More than two-thirds of the offshore oil and natural gas leases in the Gulf of Mexico (GOM) and more than half of the onshore leases on federal lands remain idle, according to a report requested by President Obama and released Tuesday by the Interior Department.

The report shows that about 70% of the undiscovered technically recoverable resources currently under lease in all areas of the federal GOM are not producing or not subject to approved or pending exploration/development plans. Earlier this month Obama ordered Interior to report back to him (see Daily GPI, March 15) on “how many of these leases are going undeveloped…so that we can encourage companies to develop the leases they hold and produce American energy.”

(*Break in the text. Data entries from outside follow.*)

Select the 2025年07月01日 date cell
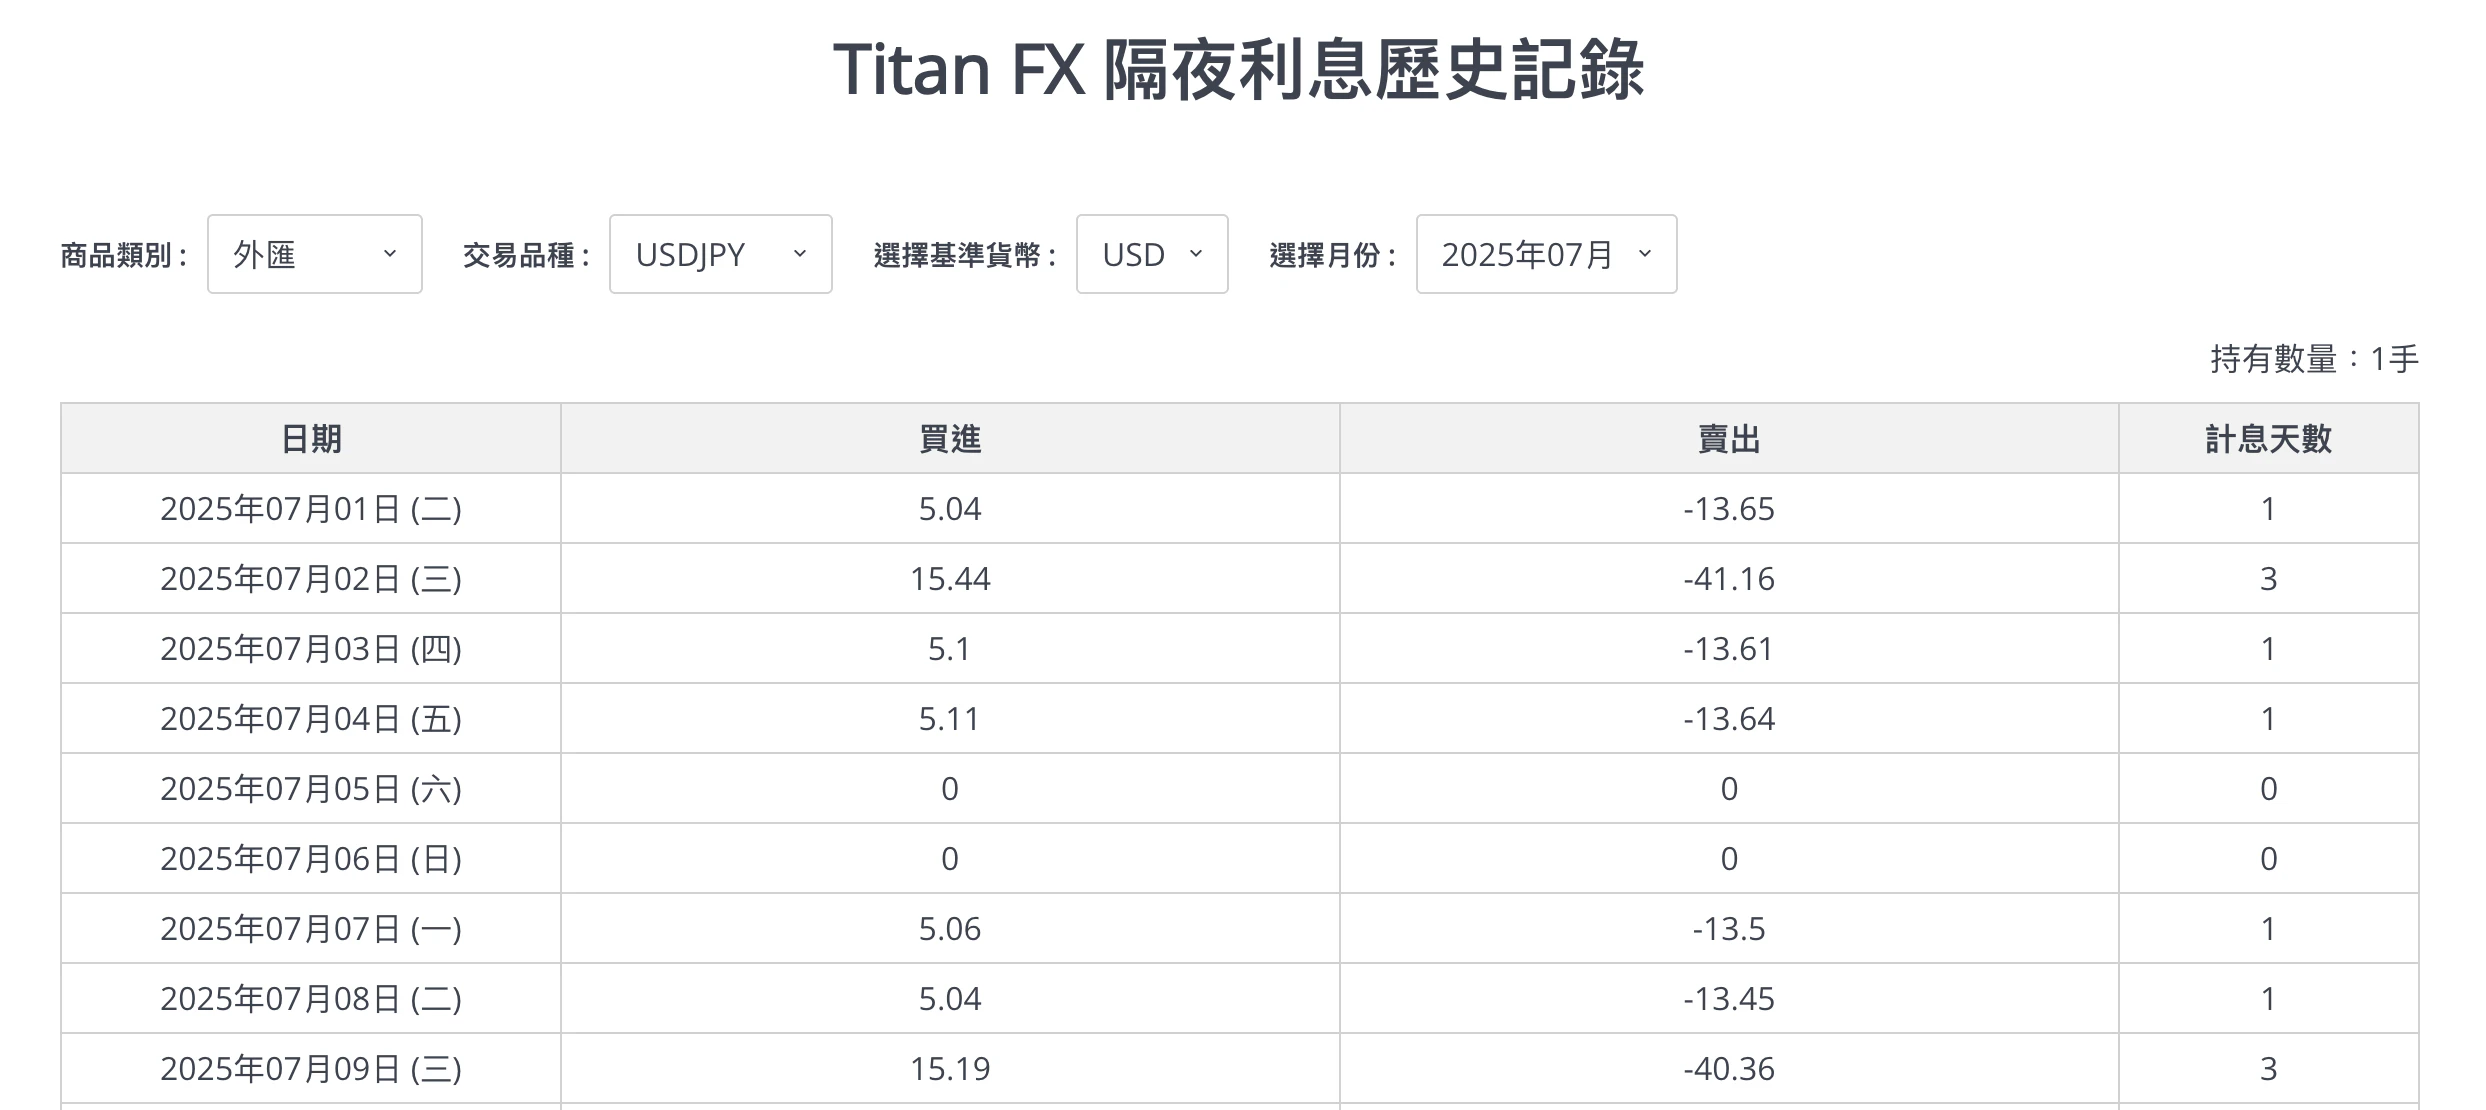This screenshot has height=1110, width=2486. click(x=311, y=509)
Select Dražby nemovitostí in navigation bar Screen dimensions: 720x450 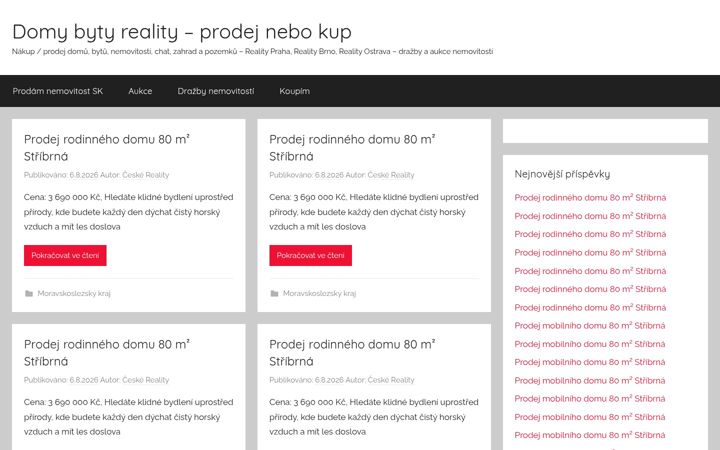(x=216, y=91)
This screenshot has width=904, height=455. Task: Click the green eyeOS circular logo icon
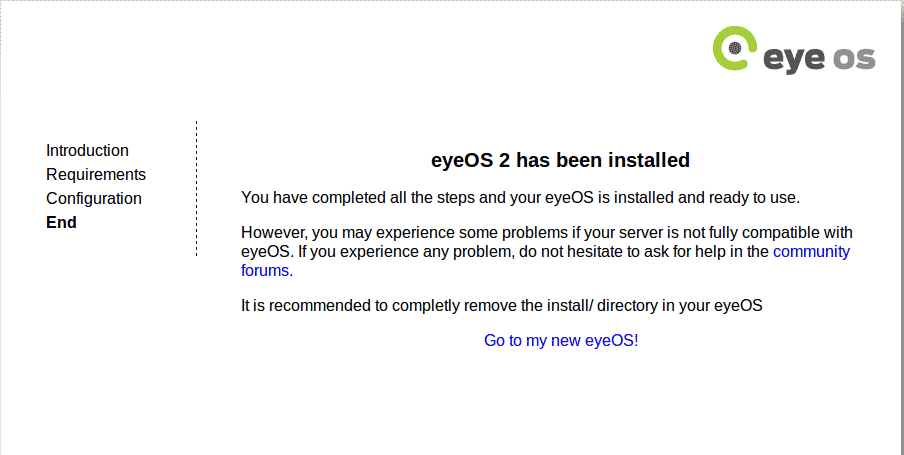coord(734,48)
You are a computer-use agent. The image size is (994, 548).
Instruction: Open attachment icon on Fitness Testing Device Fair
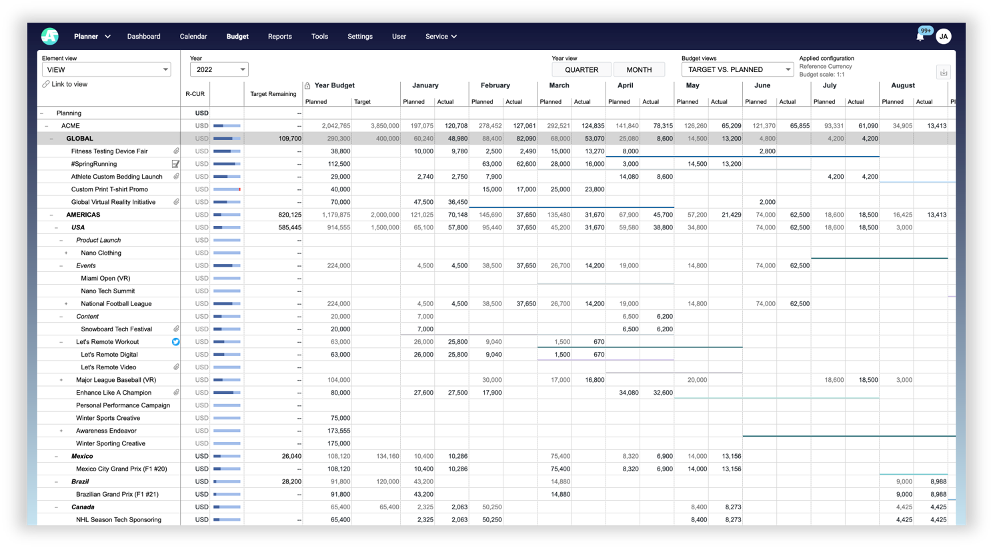(176, 151)
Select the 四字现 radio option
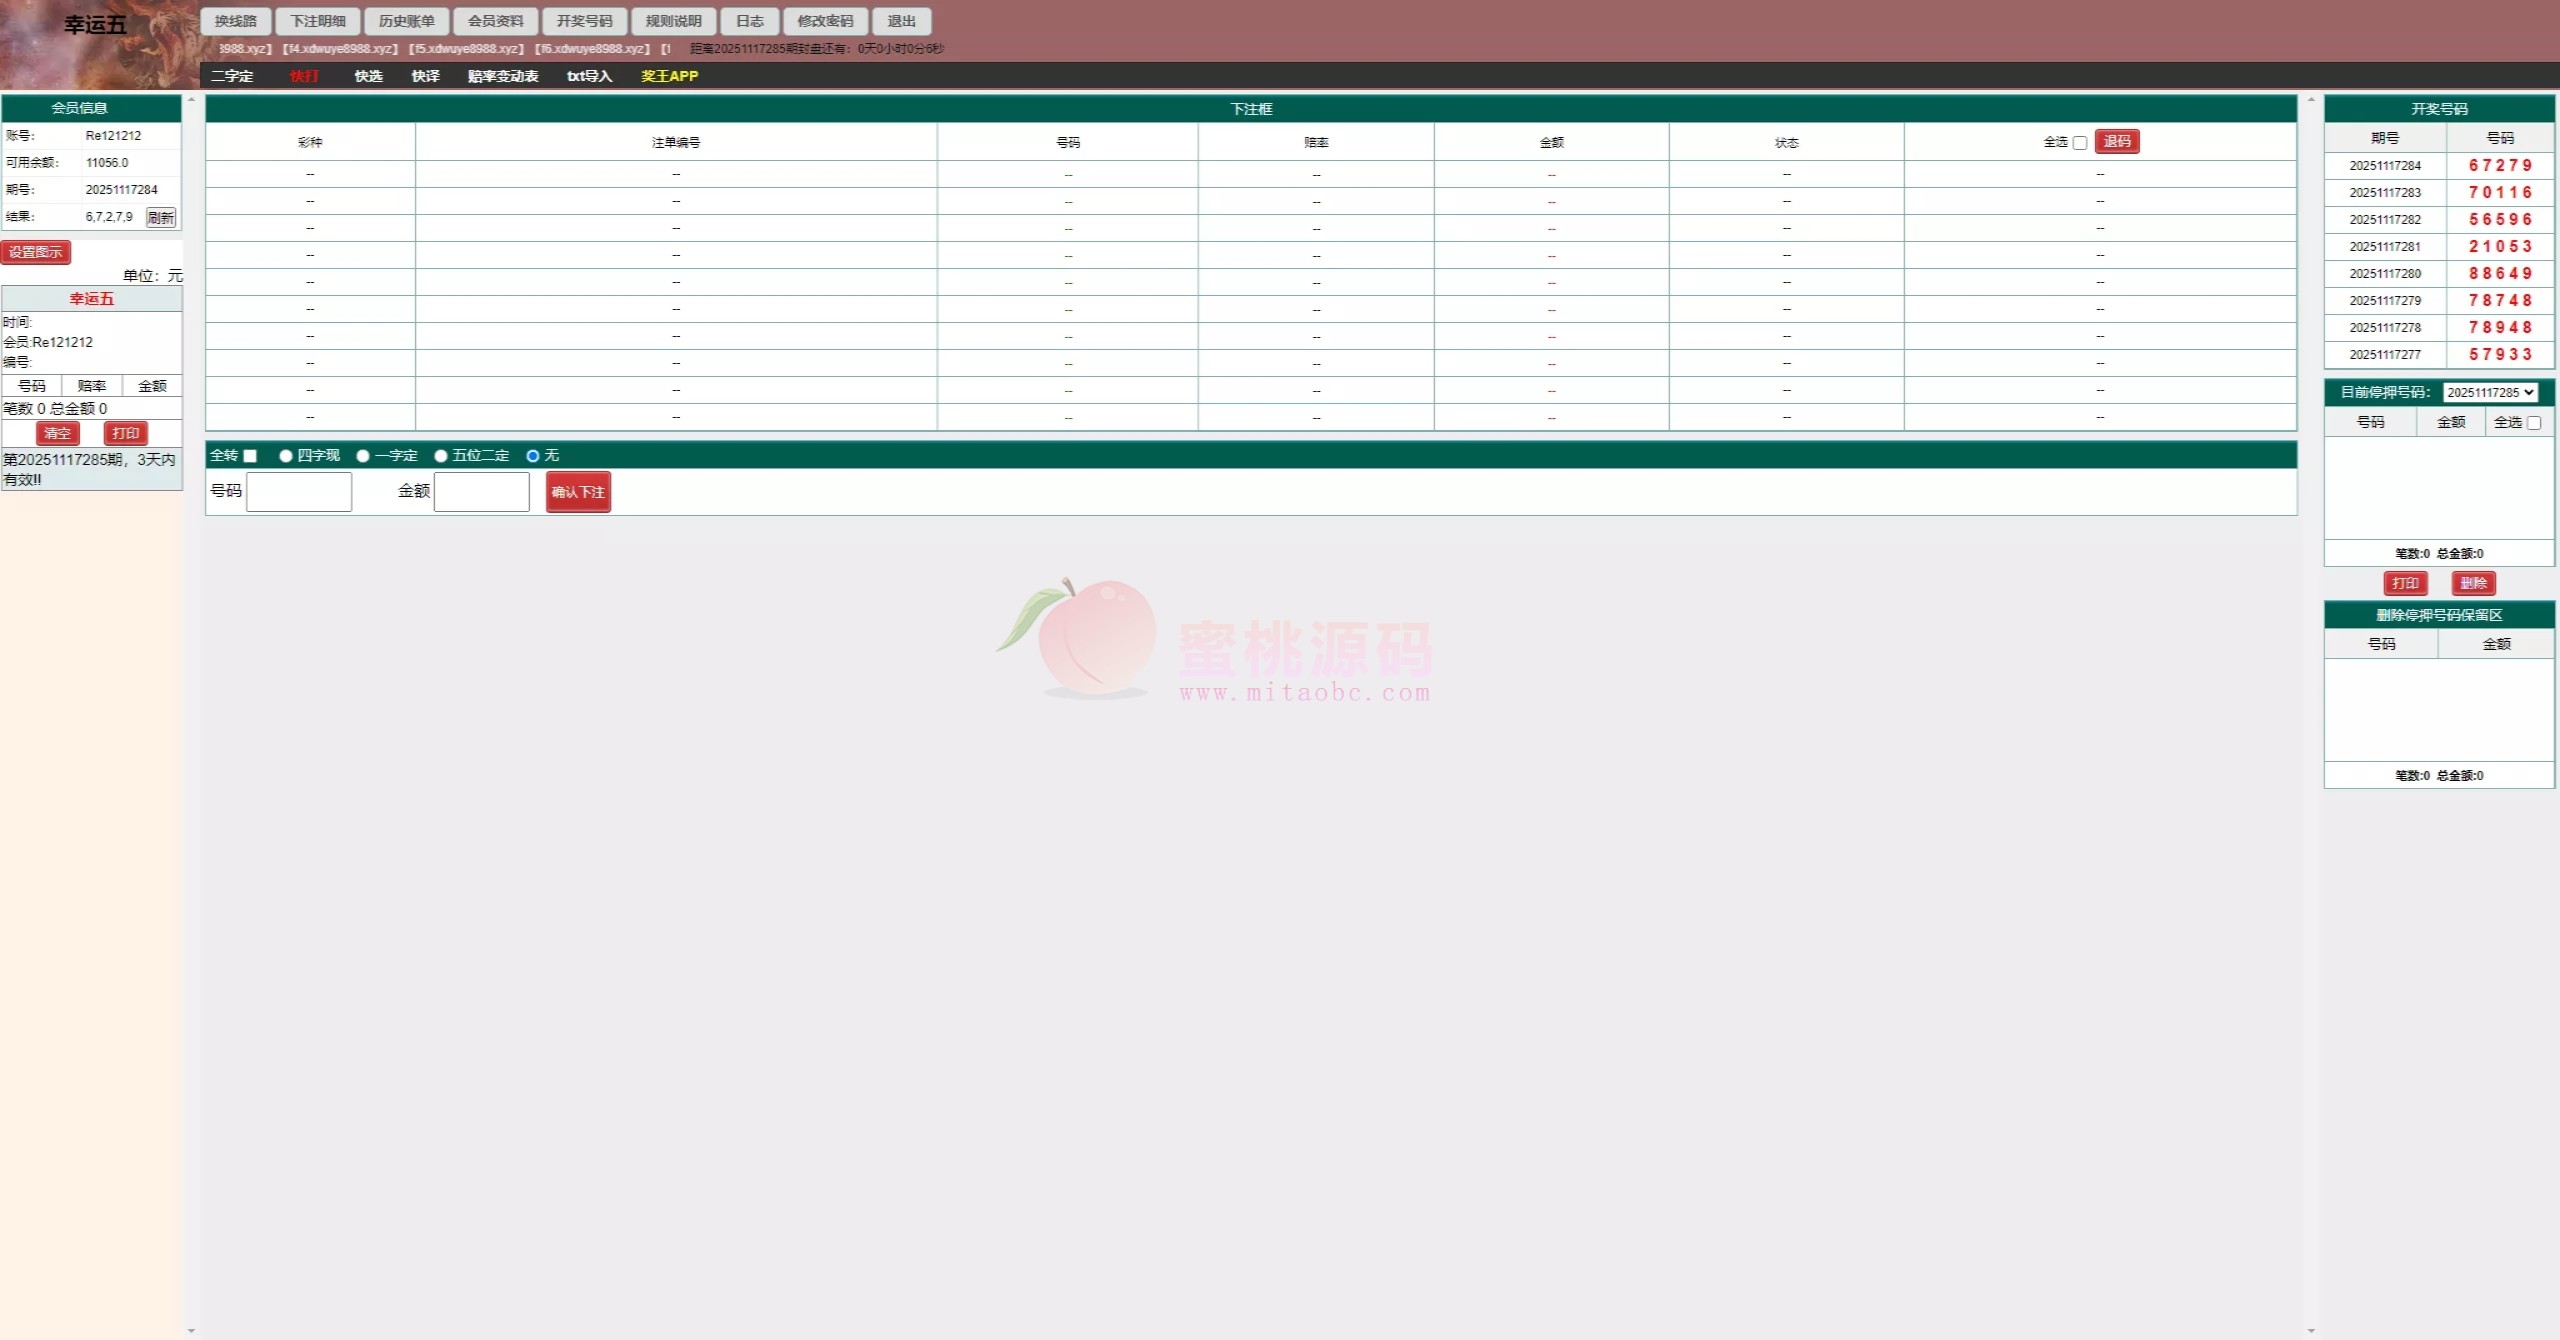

Of the 34 million acres under lease in the GOM as of March 1, Interior estimates that 23.8 million acres have inactive leases, which potentially could hold more than 11.6 b/d and 59.2 Tcf of natural gas. It said only 6.3 million acres in the Gulf are producing.

In most of the offshore areas — GOM, Pacific, Alaska — an estimated 37.9 million acres are under lease, of which 27.5 million are considered inactive, according to Interior.

For onshore leases, the review found that approximately 45% of all leases on federal land and about 57% of all leased acres were inactive as of March 14. That means that out of a total of more than 38 million leased onshore acres, almost 22 million leased onshore acres on public lands are nonproducing, according to Interior.

It estimated that 27,640 oil and gas leases are producing on public lands, while 22,663 leases are not.

The department said it is evaluating policy options to provide companies with additional incentives for the more rapid development of oil and gas production from existing and future leases.

“It is ridiculous for anyone to imply that these companies [producers] would be willing to spend billions of dollars to acquire leases and then simply sit on them while their competitors around the world are busy producing oil and natural gas,” said Erik Milito, director of the American Petroleum Institute’s (API) upstream and industry operations, last Thursday. “We have heard these tired charges before and we have refuted them with the facts.”

In general, from purchase of an offshore lease to first production can take anywhere from seven to 10 years in areas that have existing infrastructure, he said. With respect to onshore leases, the entire process — from acquisition of a lease to production — “can take as little as a few years; and in some cases as much as almost 10 years,” API said.